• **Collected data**
"""
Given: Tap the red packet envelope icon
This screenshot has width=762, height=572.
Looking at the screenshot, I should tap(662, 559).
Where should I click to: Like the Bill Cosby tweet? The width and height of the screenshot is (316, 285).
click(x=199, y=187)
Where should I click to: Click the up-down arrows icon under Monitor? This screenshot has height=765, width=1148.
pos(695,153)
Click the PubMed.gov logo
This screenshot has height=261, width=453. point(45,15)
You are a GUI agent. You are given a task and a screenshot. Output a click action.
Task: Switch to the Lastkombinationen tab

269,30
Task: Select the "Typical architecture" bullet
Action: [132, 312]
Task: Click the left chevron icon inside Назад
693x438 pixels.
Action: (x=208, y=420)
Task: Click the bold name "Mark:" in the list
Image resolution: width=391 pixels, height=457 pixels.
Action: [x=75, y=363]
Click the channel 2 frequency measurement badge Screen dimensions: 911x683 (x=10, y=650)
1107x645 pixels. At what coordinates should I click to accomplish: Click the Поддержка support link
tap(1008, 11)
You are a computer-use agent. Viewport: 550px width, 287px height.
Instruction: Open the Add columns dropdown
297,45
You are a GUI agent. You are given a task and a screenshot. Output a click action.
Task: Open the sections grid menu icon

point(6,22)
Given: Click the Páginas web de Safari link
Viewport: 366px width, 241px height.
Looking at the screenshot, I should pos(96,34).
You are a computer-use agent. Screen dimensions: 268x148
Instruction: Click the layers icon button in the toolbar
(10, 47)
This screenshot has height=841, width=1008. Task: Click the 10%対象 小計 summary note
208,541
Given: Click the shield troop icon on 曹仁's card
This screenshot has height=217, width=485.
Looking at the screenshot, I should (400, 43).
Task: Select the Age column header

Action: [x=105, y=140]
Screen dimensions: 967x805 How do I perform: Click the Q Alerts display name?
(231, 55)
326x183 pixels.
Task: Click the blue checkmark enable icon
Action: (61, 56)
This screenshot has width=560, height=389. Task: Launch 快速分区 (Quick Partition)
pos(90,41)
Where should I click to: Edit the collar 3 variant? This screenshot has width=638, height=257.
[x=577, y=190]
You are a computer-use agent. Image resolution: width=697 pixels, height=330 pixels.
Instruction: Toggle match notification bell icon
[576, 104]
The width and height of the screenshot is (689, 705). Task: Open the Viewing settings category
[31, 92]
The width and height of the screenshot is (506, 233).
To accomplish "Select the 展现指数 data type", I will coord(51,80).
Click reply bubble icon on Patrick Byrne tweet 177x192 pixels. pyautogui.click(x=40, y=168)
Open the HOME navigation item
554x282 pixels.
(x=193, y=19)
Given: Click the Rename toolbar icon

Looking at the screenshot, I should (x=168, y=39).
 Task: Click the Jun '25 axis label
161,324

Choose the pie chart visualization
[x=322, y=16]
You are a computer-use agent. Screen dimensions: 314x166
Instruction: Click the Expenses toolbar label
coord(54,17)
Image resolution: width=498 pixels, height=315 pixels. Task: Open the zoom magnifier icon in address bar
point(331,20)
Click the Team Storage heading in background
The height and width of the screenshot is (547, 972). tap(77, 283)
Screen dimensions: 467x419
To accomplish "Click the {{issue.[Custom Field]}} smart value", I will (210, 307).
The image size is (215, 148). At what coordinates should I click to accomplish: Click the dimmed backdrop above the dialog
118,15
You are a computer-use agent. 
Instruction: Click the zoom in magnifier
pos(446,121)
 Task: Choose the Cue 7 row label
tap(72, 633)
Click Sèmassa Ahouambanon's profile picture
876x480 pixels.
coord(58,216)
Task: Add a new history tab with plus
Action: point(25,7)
"""
• **WORK ITEM**
Every entry, from first to last, is to be reproduced exactly.

• **ANSWER FOR THIS EXERCISE**
Given: Tap the red packet envelope icon
This screenshot has width=762, height=572.
Looking at the screenshot, I should tap(662, 559).
Where should I click to: Like the Bill Cosby tweet? The width and height of the screenshot is (316, 285).
click(x=199, y=187)
Where should I click to: Click the up-down arrows icon under Monitor? This screenshot has height=765, width=1148.
pos(695,153)
Click the PubMed.gov logo
This screenshot has height=261, width=453. point(45,15)
You are a GUI agent. You are given a task and a screenshot. Output a click action.
Task: Switch to the Lastkombinationen tab

269,30
Task: Select the "Typical architecture" bullet
Action: [132, 312]
Task: Click the left chevron icon inside Назад
693x438 pixels.
Action: (x=208, y=420)
Task: Click the bold name "Mark:" in the list
Image resolution: width=391 pixels, height=457 pixels.
Action: [x=75, y=363]
Click the channel 2 frequency measurement badge Screen dimensions: 911x683 (x=10, y=650)
1107x645 pixels. At what coordinates should I click to accomplish: Click the Поддержка support link
tap(1008, 11)
You are a computer-use agent. Viewport: 550px width, 287px height.
Instruction: Open the Add columns dropdown
297,45
You are a GUI agent. You are given a task and a screenshot. Output a click action.
Task: Open the sections grid menu icon

point(6,22)
Given: Click the Páginas web de Safari link
Viewport: 366px width, 241px height.
Looking at the screenshot, I should pos(96,34).
You are a computer-use agent. Screen dimensions: 268x148
Instruction: Click the layers icon button in the toolbar
(10, 47)
This screenshot has height=841, width=1008. Task: Click the 10%対象 小計 summary note
208,541
Given: Click the shield troop icon on 曹仁's card
This screenshot has height=217, width=485.
Looking at the screenshot, I should (400, 43).
Task: Select the Age column header

Action: [x=105, y=140]
Screen dimensions: 967x805 How do I perform: Click the Q Alerts display name?
(231, 55)
326x183 pixels.
Task: Click the blue checkmark enable icon
Action: (61, 56)
This screenshot has width=560, height=389. Task: Launch 快速分区 (Quick Partition)
pos(90,41)
Where should I click to: Edit the collar 3 variant? This screenshot has width=638, height=257.
[x=577, y=190]
You are a computer-use agent. Image resolution: width=697 pixels, height=330 pixels.
Instruction: Toggle match notification bell icon
[576, 104]
The width and height of the screenshot is (689, 705). Task: Open the Viewing settings category
[31, 92]
The width and height of the screenshot is (506, 233).
To accomplish "Select the 展现指数 data type", I will coord(51,80).
Click reply bubble icon on Patrick Byrne tweet 177x192 pixels. pyautogui.click(x=40, y=168)
Open the HOME navigation item
554x282 pixels.
(x=193, y=19)
Given: Click the Rename toolbar icon

Looking at the screenshot, I should (x=168, y=39).
 Task: Click the Jun '25 axis label
161,324

Choose the pie chart visualization
[x=322, y=16]
You are a computer-use agent. Screen dimensions: 314x166
Instruction: Click the Expenses toolbar label
coord(54,17)
Image resolution: width=498 pixels, height=315 pixels. Task: Open the zoom magnifier icon in address bar
point(331,20)
Click the Team Storage heading in background
The height and width of the screenshot is (547, 972). tap(77, 283)
Screen dimensions: 467x419
To accomplish "Click the {{issue.[Custom Field]}} smart value", I will (210, 307).
The image size is (215, 148). At what coordinates should I click to accomplish: Click the dimmed backdrop above the dialog
118,15
You are a computer-use agent. 
Instruction: Click the zoom in magnifier
pos(446,121)
 Task: Choose the Cue 7 row label
tap(72, 633)
Click Sèmassa Ahouambanon's profile picture
876x480 pixels.
coord(58,216)
Task: Add a new history tab with plus
Action: point(25,7)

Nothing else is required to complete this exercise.